• **PÁGINA**:

········

1. Considerações iniciais
Com a intensificação das revoluções tecnológicas, em especial durante a Terceira Revolução Industrial, os meios técnico-científicos-informacionais alçaram-se à condição de protagonistas das sociedades modernas.
Findada a segunda Guerra Mundial, as duas potências que emergiram à época promoveram uma incessante competição no aprimoramento das tecnologias de comunicação e informação, tendo em vista que o sucesso nessa área representaria ganho de poder político e de possibilidade de expansão das áreas de influência. Diante desse cenário, em 1969, é inventada a Internet, que desde então tem intensificado seu processo de popularização.
O processo de evolução tecnológica, aliado à democratização do acesso às tecnologias informacionais, tornou-se berço esplêndido para a veiculação de discursos antidemocráticos e a disseminação das chamadas fake news, sobretudo nos períodos antecedentes às eleições.

········

• **CONTEÚDO DA LISTAGEM**:
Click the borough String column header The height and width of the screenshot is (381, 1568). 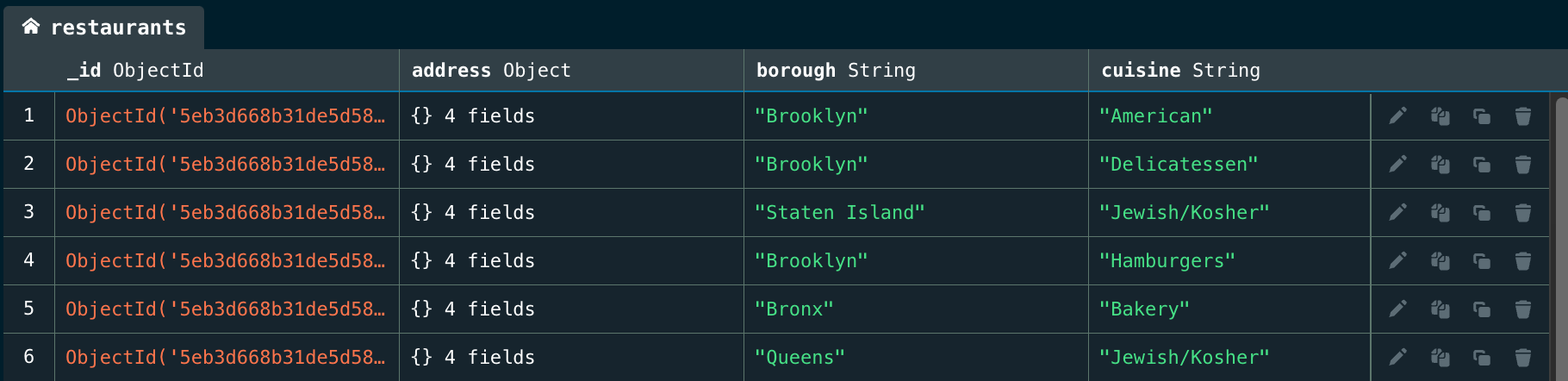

········

• **TAREFAS A CUMPRIR**:
A. Transcreva do texto sobre tecnologia e democracia o trecho que vai de "O processo de" até "antecedentes às eleições.", inclusive.
B. Cada afirmação está de acordo com o texto sobre tecnologia e democracia? (i) A Internet foi inventada em 1969. (ii) A competição tecnológica entre as duas potências começou antes da Segunda Guerra Mundial. (iii) As fake news se disseminam sobretudo nos períodos que antecedem as eleições. Responda sim ou não a cada uma e cite literalmente as palavras do texto que decidem.
Baseie-se apenas no texto, sem recorrer à listagem.

• **RESPOSTAS POR TAREFA**:
A.
O processo de evolução tecnológica, aliado à democratização do acesso às tecnologias informacionais, tornou-se berço esplêndido para a veiculação de discursos antidemocráticos e a disseminação das chamadas fake news, sobretudo nos períodos antecedentes às eleições.

B.
(i) Sim: "em 1969, é inventada a Internet".
(ii) Não: "Findada a segunda Guerra Mundial, as duas potências que emergiram à época promoveram uma incessante competição".
(iii) Sim: "sobretudo nos períodos antecedentes às eleições".